Reflecting on my service term thus far, the “elevator speech” that I give to explain my position (and host site) has been less satisfying than I once anticipated. The issue isn't that it doesn’t accurately describe these roles, or that I loathe the conversation…The issue is that without a few more minutes, most folks can’t truly understand or appreciate AmeriCorps Project Conserve or my host site, Mills River Partnership. With that said, I’d like to dedicate this blog post to The Mills River Partnership, and the environmental stewardship it’s diligently working to maintain.
“I am an AmeriCorps Project Conserve member serving as the Outreach and Education Coordinator for Mills River Partnership, a nonprofit organization working to monitor, protect, and improve water quality in the Mills River.”
THAT is my elevator speech.
Sure, it’s informative… if you’re also part of an environmental organization (but even then, it doesn’t relay the message of what we do exactly and how we do it)! So, allow me to explain…
Mills River Partnership (MRP) is a small environmental nonprofit organization. Originally formed in 1998, with sporadic periods of dormancy totaling almost 10 years, MRP was reintroduced in 2007 after a major fish kill occurred due to an excessive amount of pesticide from a farm upstream. Fast forward an additional 10 years, and the Partnership is an established environmental organization for the community of Mills River, NC. As a drinking source for more than 65,000 residents in Henderson and Buncombe counties, MRP works closely with farmers, landowners, and community residents through voluntary participation to address existing (and potential) water quality issues. For instance, to reduce sediment runoff (which is not only detrimental to the farmer/landowner, but also the #1 pollutant in North Carolina waterways), the Partnership (in conjunction with Henderson County Soil and Water Conservation District) assesses and designs projects to address such issues. Examples of these Best Management Practices (BMPs) include: grassed waterways, field borders, stream bank stabilization (using live stakes), livestock exclusion and trails, etc. Similar practices are also implemented to reduce pesticide runoff, although in addition to grassed waterways and field borders, chemical handling facilities are also installed to limit pesticides and chemicals that reach waterways.

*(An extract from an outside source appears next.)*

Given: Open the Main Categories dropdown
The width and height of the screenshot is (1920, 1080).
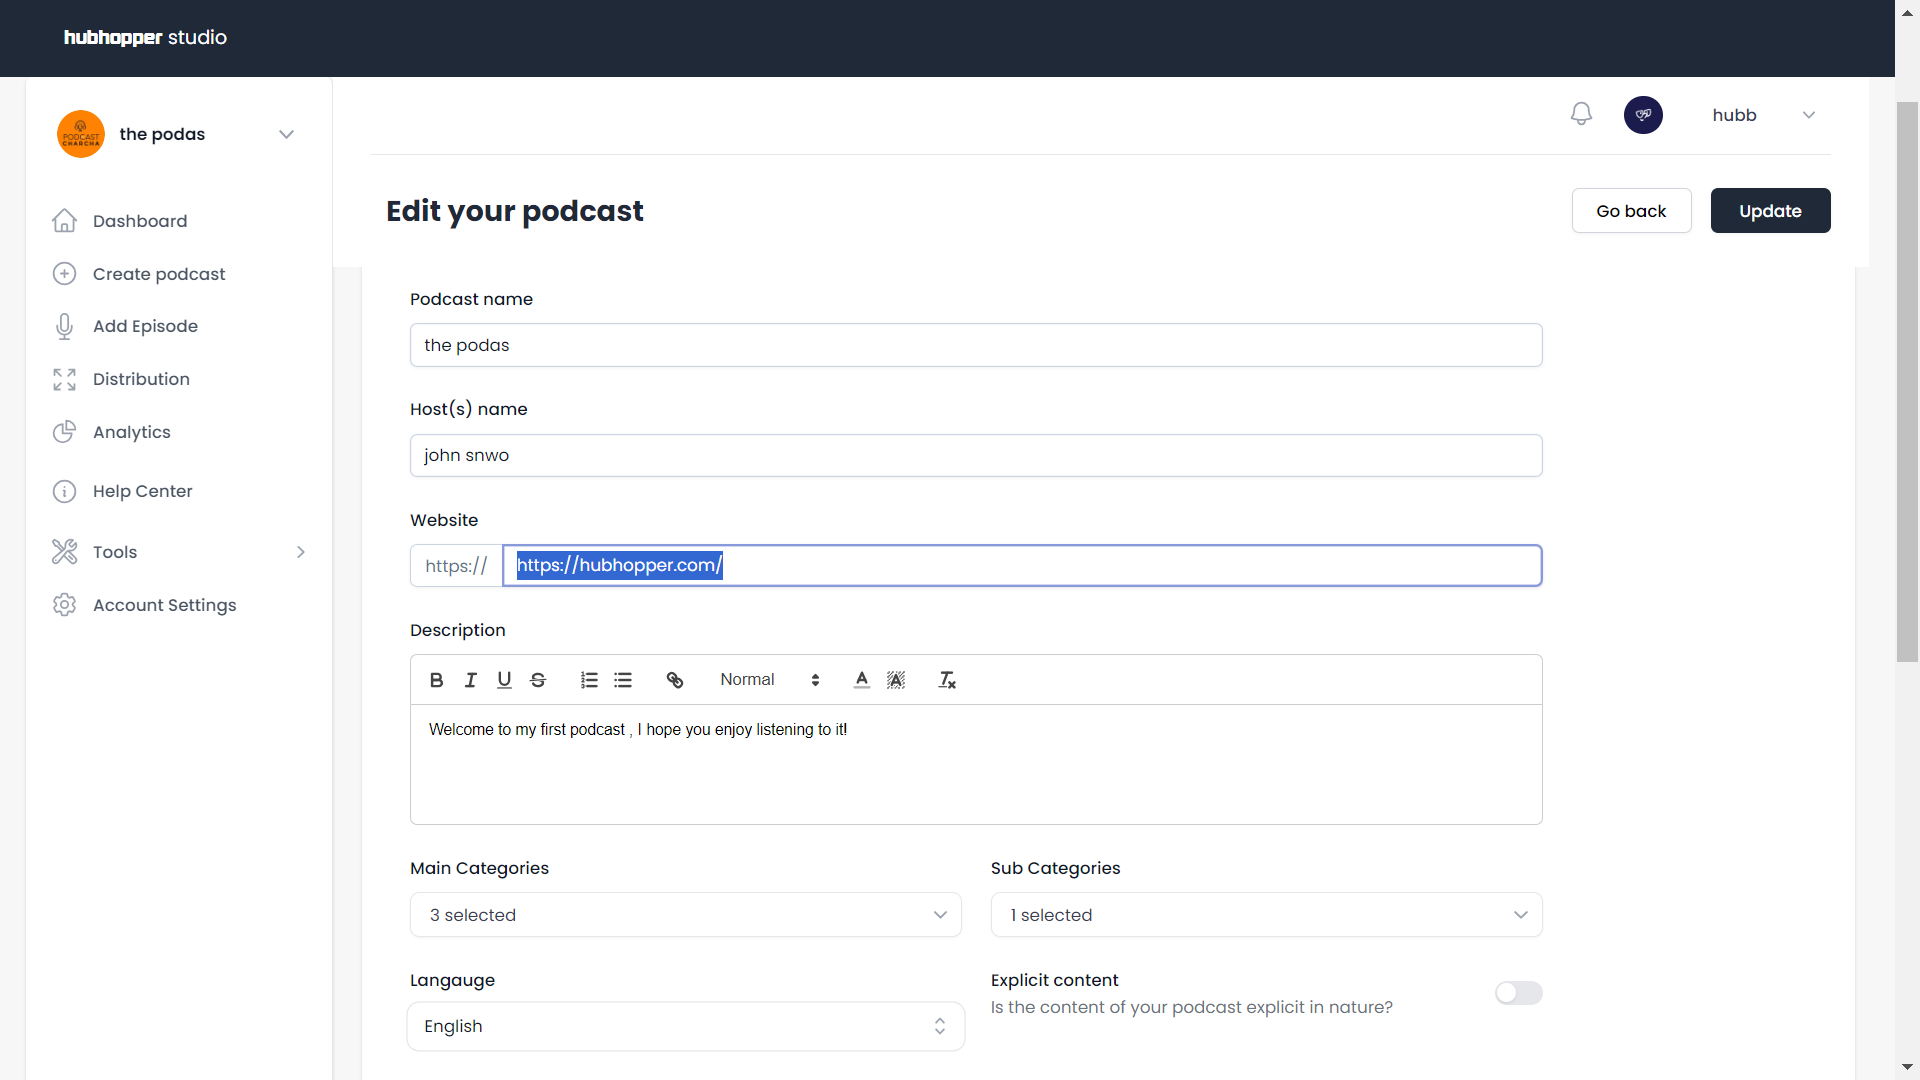Looking at the screenshot, I should (685, 914).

A great start to addressing both issues is to ensure a riparian buffer with dense vegetation is in place around waterways (which helps capture and filter both sediment and chemicals). To oversee such projects, MRP has one full-time employee, Maria Wise, the Watershed Coordinator. Not only does Maria connect with farmers, landowners, governmental agencies, other environmental organizations, etc… But Maria also leads the charge in applying for funding and grants for the Partnership. Therefore, in order to further engage and educate the local community, an AmeriCorps Project Conserve member has been serving the Partnership for two years as the Outreach and Education Coordinator. As the position I serve, I understand this role is more than just a time and money benefit for MRP or a resume builder for myself; this position is necessary for the longevity of the organization and the Mills River community. As Maria handles most of the logistics pertaining to the Partnership, I’m able to focus on engaging and educating the community through tasks, such as: volunteer workdays (i.e. Workshops, live staking, river cleanups), ‘Kids in the Creek’ events at local schools, and active participation in events with partnering organizations.
[And although I could go on, this post already exceeds the word count allotted.]
Needless to say, Mills River Partnership is a small nonprofit with a big impact;
And in the mission of AmeriCorps, getting things done for America!